Two pointer template: template that can solve most 'substring' problems
Idea: proceed with the end pointer if the condition(s) maintains. When the condition(s) break(s), move the begin pointer until it restores the conditions (of course update the information when we move begin pointer).
Repeat until end of string S:
move the end pointer and update conditions
while conditions mismatch
move the start pointer and update conditions
Now the conditions are correct with (begin, end), calculate the solution length and update max/min if appropriate
int findSubstring(string s){
vector<int> map(128,0);
int counter; // check whether the substring is valid
int begin=0, end=0; //two pointers, one point to tail and one head
int d; //the length of substring
for() { /* initialize the hash map here */ }
while(end<s.size()){
if(map[s[end++]]-- ?){ /* modify counter here */ }
while(/* counter condition */){ //restore the conditions
/* update d here if finding minimum*/
//increase begin to make it invalid/valid again
if(map[s[begin++]]++ ?){ /*modify counter here*/ }
}
/* update d here if finding maximum*/
}
return d;
}
Two Sum Problem
If the array is sorted, we can use two pointers to scan the list once to solve two sum problem.
For three sum, just reduce it to two sum by fixing one number.

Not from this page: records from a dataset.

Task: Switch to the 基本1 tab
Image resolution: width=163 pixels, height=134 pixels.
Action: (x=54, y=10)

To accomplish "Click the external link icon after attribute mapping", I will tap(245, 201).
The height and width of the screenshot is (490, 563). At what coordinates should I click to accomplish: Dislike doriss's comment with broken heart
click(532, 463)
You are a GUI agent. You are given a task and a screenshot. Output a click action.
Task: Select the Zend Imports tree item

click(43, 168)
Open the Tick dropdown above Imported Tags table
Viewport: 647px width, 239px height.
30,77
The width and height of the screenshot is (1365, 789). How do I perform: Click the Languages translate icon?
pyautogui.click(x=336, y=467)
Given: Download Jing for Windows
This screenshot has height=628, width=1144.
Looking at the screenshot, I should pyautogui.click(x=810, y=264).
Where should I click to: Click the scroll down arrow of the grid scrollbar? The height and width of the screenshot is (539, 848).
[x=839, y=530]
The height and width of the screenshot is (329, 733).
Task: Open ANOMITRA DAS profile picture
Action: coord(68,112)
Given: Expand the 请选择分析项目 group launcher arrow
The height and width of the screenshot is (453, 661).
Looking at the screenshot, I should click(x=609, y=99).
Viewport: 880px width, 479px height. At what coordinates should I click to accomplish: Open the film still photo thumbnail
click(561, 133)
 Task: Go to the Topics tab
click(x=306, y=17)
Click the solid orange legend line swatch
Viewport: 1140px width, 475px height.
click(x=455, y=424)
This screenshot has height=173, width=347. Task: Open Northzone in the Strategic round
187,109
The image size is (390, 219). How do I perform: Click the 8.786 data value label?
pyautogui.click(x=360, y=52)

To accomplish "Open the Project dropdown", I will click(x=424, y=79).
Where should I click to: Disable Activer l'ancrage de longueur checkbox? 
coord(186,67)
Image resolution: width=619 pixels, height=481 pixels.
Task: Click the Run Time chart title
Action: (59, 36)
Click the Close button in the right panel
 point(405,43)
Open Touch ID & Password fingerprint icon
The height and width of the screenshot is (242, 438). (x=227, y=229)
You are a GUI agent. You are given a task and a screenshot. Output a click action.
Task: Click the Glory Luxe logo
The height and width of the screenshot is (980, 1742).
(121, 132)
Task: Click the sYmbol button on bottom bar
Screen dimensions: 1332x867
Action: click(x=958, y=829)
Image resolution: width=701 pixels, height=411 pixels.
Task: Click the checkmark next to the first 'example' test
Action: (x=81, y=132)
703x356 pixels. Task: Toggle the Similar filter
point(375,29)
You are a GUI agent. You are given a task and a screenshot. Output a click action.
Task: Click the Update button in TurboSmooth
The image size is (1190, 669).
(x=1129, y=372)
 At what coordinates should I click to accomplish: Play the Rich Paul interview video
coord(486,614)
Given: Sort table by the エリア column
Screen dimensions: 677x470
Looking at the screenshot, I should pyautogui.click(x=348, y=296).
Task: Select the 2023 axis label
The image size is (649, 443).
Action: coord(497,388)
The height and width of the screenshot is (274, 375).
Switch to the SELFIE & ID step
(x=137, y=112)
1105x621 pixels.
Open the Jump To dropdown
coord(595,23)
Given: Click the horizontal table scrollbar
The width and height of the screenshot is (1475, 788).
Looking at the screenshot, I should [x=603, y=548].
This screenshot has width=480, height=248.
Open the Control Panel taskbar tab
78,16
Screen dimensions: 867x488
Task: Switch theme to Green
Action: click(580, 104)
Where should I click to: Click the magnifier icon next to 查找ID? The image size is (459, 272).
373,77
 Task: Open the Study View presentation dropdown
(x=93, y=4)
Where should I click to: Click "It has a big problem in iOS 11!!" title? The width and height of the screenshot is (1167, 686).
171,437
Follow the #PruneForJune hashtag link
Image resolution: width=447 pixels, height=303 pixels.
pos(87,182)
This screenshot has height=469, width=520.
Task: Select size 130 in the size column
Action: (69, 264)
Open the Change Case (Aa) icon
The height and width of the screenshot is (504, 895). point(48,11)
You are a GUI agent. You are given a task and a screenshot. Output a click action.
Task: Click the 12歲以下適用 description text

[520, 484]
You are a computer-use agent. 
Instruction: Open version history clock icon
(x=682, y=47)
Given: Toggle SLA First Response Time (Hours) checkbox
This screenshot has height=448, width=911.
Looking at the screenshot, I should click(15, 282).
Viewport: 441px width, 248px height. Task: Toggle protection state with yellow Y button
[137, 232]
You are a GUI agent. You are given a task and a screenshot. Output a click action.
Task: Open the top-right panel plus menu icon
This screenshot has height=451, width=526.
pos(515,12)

But not necessarily fixing the number from left to right (smallest to largest), it could be from right to left (largest to smallest) depending on the problem need.
This is of the same nature of 2 sum problem but there are duplicated elements... and corner cases.
Sliding Window
Given two strings s1 and s2, write a function to return true if s2 contains the permutation of s1.
In other words, one of the first string's permutations is the substring of the second string.
This problem can be solved by char counting, and use cancellation, check if all count is zero when the window slides. The running time is still O(n) with a constant c=26. Note: if we compare count iterating through s1, then the running time is depending on length of s1, it will be O(nm).
The optimal solution will be using two pointer with sliding window:
- whenever we see a count >0, means the char is not the one in s1 / there is excess of that character.
- restore the counting/criteria by moving the left boundary of the sliding window.
- when sliding window length is == m, this is the substring we want. This is only possible when the substring contains exactly the same char count as s1. (not running into condition 1)
Sorted Array, Two Pointer Methodology Helps to Eliminate Unnecessary Subproblem/Comparison
This problem, when we have no ideas how to solve, try to think from brutal force solution and see how to optimize.
In brutal force, we get one element from each list, and the range will be the max - min among these elements. But the list is sorted, some comparisons are not necessary and they must be of larger range.
Then the problem becomes how we make use of the sorted array.